**Requirement**
Each line of the records has to be copied exactly, though the pictures must be left out.

[Saved entries]

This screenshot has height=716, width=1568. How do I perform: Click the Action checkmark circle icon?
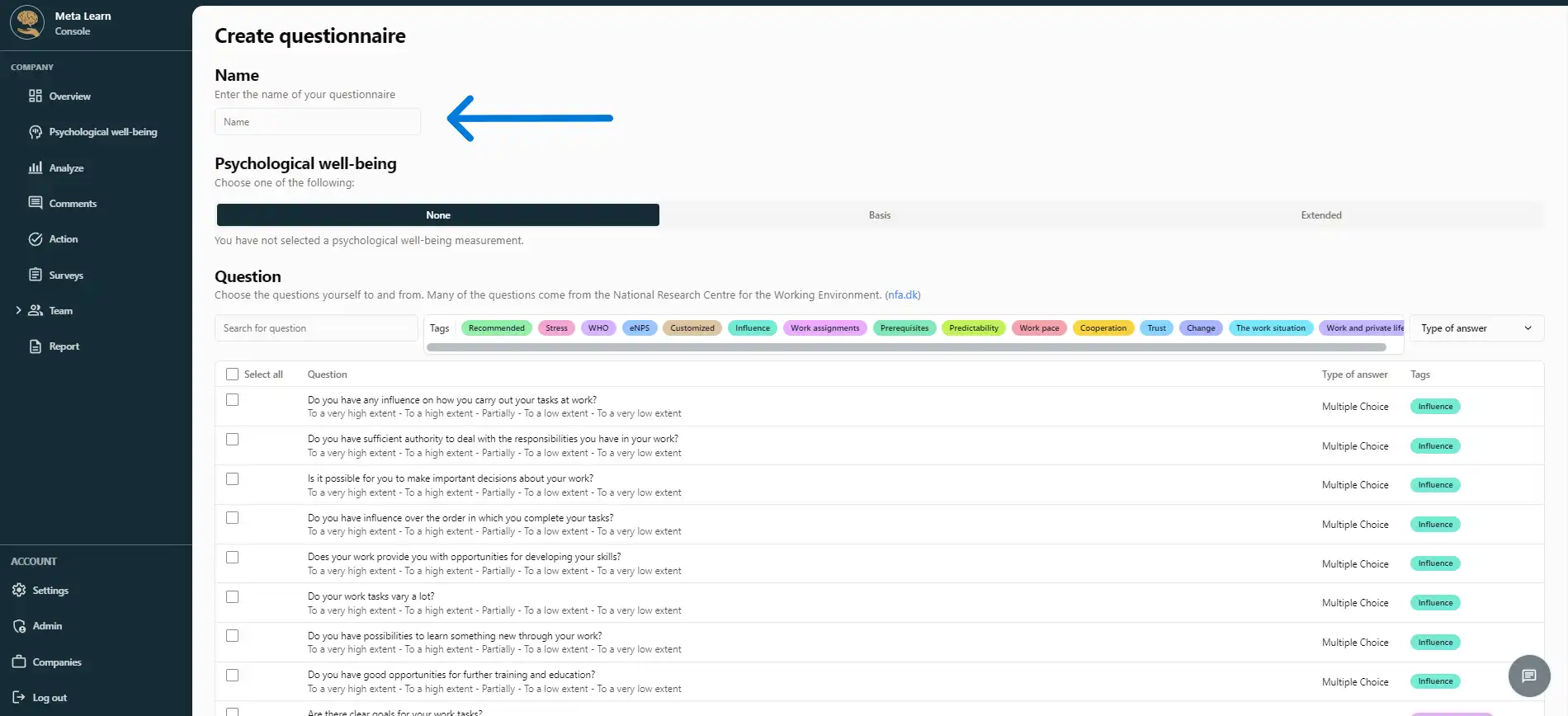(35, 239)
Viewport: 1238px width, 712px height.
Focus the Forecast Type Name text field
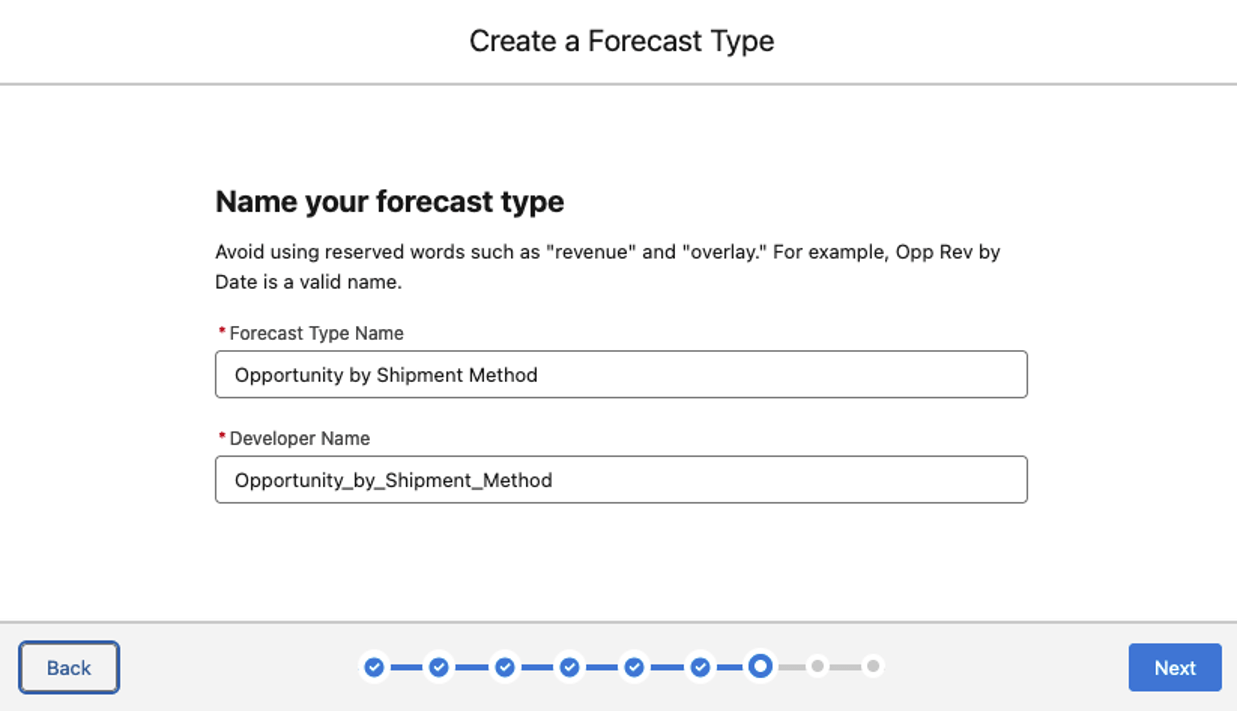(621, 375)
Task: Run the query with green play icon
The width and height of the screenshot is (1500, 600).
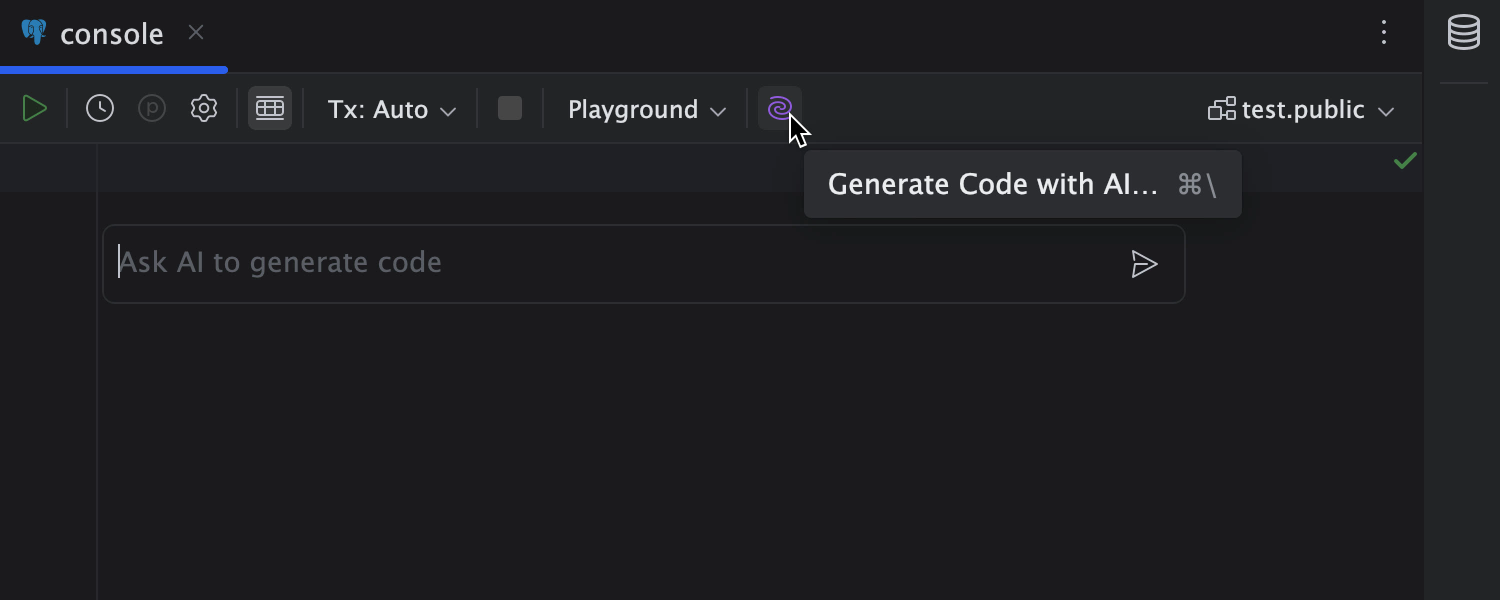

**Output for this exercise**
This screenshot has height=716, width=1568. How do I perform: Click the Action checkmark circle icon?
(35, 239)
Viewport: 1238px width, 712px height.
Focus the Forecast Type Name text field
(621, 375)
Task: Run the query with green play icon
The width and height of the screenshot is (1500, 600).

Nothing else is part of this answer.